È il momento, a Venezia, per un esame di coscienza e per uno scatto di orgoglio. Lo diciamo pensando all’indagine resa pubblica lunedì scorso dalla Guardia di Finanza e dai magistrati, che hanno fatto emergere un sistema ingegnoso e truffaldino. Otto vetrerie muranesi sono sotto indagine per evasione fiscale: grazie all’accordo con un cambiavalute, in quattro anni avrebbero nascosto al fisco vendite di vetri per una trentina di milioni di euro. Cioè avrebbero evaso imposte per circa sei milioni di euro.
Fatta salva la presunzione di innocenza, per cui ogni giudizio definitivo va rimandato, una considerazione, però, non si può non fare. Gli indagati non sono né sbandati né rubagalline, né migranti barbari né emarginati sociali. Sono, invece, i titolari di rilevanti vetrerie. Persone, cioè, che costituiscono parte importante della spina dorsale dell’economia e della società cittadine.
Perché farlo, dunque? La magistratura ne appurerà i motivi. Ma la sensazione più sgradevole e allarmante è che, ancora una volta, la ragione di tanta illegalità sia il desiderio di arricchirsi sempre di più. E allora non si bada più alle regole e non si guarda più in faccia alle persone. Con il risultato che il conto in banca cresce ma, spesso, si tramuta in cenere. E non è che il ricco, che si è arricchito così, sia più felice.
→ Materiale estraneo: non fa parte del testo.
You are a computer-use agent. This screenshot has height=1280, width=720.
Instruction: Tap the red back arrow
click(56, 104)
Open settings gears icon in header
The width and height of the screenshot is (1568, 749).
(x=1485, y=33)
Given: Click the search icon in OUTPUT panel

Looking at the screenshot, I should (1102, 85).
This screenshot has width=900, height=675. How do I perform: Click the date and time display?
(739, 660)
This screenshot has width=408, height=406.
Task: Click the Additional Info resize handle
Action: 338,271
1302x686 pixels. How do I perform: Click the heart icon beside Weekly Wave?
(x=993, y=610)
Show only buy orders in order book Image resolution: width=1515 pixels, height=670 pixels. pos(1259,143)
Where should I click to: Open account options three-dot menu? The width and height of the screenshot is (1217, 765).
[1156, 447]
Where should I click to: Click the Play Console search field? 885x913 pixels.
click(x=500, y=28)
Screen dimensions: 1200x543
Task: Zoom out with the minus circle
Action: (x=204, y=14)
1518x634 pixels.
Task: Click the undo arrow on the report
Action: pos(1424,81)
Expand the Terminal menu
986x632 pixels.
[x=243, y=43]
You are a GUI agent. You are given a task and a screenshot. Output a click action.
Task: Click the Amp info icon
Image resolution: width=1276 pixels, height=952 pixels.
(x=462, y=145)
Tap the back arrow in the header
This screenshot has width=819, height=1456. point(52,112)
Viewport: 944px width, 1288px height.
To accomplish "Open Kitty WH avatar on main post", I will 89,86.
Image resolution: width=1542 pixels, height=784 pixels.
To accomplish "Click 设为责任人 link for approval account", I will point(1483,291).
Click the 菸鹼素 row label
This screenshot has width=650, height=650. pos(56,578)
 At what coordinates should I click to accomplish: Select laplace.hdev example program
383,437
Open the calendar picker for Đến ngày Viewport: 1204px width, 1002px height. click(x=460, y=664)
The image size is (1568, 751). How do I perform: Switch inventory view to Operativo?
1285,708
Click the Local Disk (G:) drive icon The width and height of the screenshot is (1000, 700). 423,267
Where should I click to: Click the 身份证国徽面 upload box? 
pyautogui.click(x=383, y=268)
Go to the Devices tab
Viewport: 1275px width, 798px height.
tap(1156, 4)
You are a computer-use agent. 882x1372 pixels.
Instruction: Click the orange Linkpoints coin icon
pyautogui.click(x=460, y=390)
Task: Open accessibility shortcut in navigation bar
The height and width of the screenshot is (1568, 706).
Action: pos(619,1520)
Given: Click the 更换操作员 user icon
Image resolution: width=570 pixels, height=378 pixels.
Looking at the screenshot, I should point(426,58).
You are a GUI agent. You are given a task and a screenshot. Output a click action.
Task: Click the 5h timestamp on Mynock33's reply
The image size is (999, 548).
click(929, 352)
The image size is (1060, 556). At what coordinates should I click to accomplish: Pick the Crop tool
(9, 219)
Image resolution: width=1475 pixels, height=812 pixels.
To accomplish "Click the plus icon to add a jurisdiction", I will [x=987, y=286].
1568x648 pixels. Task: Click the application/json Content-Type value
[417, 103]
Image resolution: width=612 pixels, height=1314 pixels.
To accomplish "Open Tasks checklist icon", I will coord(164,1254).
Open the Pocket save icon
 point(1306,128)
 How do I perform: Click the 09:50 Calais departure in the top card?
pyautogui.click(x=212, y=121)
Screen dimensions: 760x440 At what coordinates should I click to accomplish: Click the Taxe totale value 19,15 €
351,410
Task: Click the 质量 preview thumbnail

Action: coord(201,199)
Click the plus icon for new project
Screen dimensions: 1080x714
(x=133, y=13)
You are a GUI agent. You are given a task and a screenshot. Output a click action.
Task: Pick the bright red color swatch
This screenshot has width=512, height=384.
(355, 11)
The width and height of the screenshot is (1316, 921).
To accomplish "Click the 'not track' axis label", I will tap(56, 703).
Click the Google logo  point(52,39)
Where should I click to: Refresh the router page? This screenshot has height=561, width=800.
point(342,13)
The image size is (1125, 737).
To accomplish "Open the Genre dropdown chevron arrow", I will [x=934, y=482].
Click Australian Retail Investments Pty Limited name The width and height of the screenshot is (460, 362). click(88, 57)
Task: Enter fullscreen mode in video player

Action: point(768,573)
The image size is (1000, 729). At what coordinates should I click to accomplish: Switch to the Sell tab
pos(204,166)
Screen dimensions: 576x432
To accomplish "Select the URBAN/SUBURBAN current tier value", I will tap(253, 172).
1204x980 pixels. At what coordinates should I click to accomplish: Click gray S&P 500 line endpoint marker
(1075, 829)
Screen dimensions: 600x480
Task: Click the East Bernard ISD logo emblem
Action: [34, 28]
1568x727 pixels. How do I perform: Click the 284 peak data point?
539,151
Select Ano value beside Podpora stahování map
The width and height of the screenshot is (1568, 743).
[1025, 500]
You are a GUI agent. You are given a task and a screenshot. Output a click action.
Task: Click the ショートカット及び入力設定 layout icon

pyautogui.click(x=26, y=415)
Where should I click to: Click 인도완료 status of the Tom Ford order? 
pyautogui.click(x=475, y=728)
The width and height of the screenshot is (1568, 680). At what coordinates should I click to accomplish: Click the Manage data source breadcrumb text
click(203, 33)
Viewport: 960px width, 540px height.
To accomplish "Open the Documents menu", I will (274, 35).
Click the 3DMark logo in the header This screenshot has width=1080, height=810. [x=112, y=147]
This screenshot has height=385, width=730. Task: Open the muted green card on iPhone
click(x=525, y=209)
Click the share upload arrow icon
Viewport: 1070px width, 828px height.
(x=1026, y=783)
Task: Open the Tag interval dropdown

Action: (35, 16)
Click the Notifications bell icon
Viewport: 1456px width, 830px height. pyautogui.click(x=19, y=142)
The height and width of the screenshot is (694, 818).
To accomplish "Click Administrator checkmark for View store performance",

«L’illegalità, porta alla corruzione della persona e della società. L’illegalità è come una piovra che non si vede: sta nascosta, sommersa, ma con i suoi tentacoli afferra e avvelena, inquinando e facendo tanto male»: lo ha detto Papa Francesco. E queste parole sono illuminanti e monito.
A Venezia ci sono tantissime persone oneste e laboriose; ci sono però anche quelle che trascurano o relegano in un angolo la legalità in vista del massimo profitto. Così facendo rendono debole la città. E, negli anni, in tanti ambiti, gli effetti di comportamenti di questo tipo (che non sono solo di oggi) si vedono. La stessa ininterrotta perdita di residenti ha, almeno in parte, questa radice.
La città onesta, cioè la gran parte, ci pensi e insorga. E costruisca sempre più cultura della legalità per rinsaldare il lavoro e il benessere individuale e sociale. Cioè per fare manutenzione buona alla città, senza dover chiedere aiuto a Guardia di Finanza e magistratura.